Sur place, la clientèle est majoritairement jeune, du lycéen au quadragénaire. Aucun signe religieux ostentatoire, mais plusieurs clients musulmans se disent satisfaits de pouvoir consommer une nourriture conforme à leurs pratiques religieuses. L’un d’eux confie : «Je suis musulman et je ne mangeais pas spécialement halal avant, mais maintenant tant mieux, je vais pouvoir m’y mettre. Je trouve ça très bien !» À la sortie, des jeunes avalent encore une poignée de frites. Karine, habitant en Nouvelle-Calédonie, tombe des nues : «Je ne savais même pas. J’étais venue pour une frite. Ça ne change rien pour moi. Mais oui, on voit plus d’halal dans les supermarchés aussi, même chez nous.»

Un duo de quarantenaires repart, café à la main : «Le goût ne change pas. S’ils s’embêtent avec les plaques séparées, tant mieux. Ça ne nous dérange pas.» Mais le sujet fait réagir dans la rue. François, 60 ans, connaît bien le quartier : «Ça ne me fera pas changer ma cantine. Mais c’est logique : il y a des restos casher, maintenant l’halal suit. Ils savent qu’ils auront plus de clients. Un commence, les autres suivent.» Un peu plus loin, Diego, dans la restauration, tire une leçon plus alarmiste : «C’est le sens du monde. Le multiculturalisme  donne ça. Je n’irai pas, et je pense que beaucoup réagiront comme moi. Ça ne peut que renforcer le communautarisme . Mais le sens du monde veut aussi qu’il y ait un retour de bâton...» À l’inverse, Axel, prof de théâtre dans le quartier, balaye l’émotion : «Franchement, il y a des enjeux plus lourds. Halal, casher, vegan... l’essentiel, c’est que tout le monde vive ensemble.»

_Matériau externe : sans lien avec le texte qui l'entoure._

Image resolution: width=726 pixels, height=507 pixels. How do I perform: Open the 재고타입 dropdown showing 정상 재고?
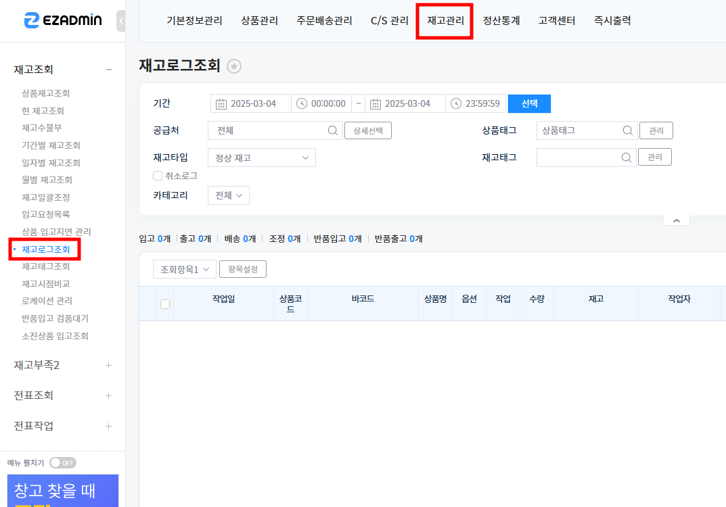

Le phénomène n’est pas inédit. Quick avait déjà converti la totalité de sa carte en 100% halal dès 2015. Popeyes s’y met. Et Five Guys suit le mouvement. À noter toutefois une différence de prix frappante entre les deux enseignes : chez Five Guys, le hamburger seul s’affiche à 12,25€ - soit l’équivalent d’un menu complet chez Quick. Avec une portion de frites, l’addition grimpe à près de 20 euros. Bernard Boutboul, président de Gira Conseil - cabinet spécialisé dans le secteur de la consommation hors domicile - analyse : «Quick a doublé son chiffre d’affaires sur certains sites après le passage au halal. Five Guys teste la formule. Le business prime.» Mais il pointe aussi une zone grise : «Le “partiel” [tous les restaurants Five Guys ne sont pas halal] peut créer de la confusion. Les musulmans peuvent douter, les non-musulmans aussi. Soit on est 100% halal, soit on ne l’est pas du tout.» Les jeunes générations, dit-il, n’y voient pas d’inconfort culturel. Les plus de 50 ans, davantage. Et l’affaire révèle autre chose : «Beaucoup de restaurants street-food  en France sont déjà halal sans l’annoncer. Tant que ça ne se voit pas, ça ne gêne pas. Dès que ça se dit, ça crispe.»

Reste à savoir si l’élan se confirmera une fois l’effet nouveauté dissipé par une généralisation de l’offre dans l’Hexagone, et si cette expérience place de Clichy, à deux pas d’un KFC et d’un McDonald’s, préfigure une mutation plus large de la restauration rapide en France.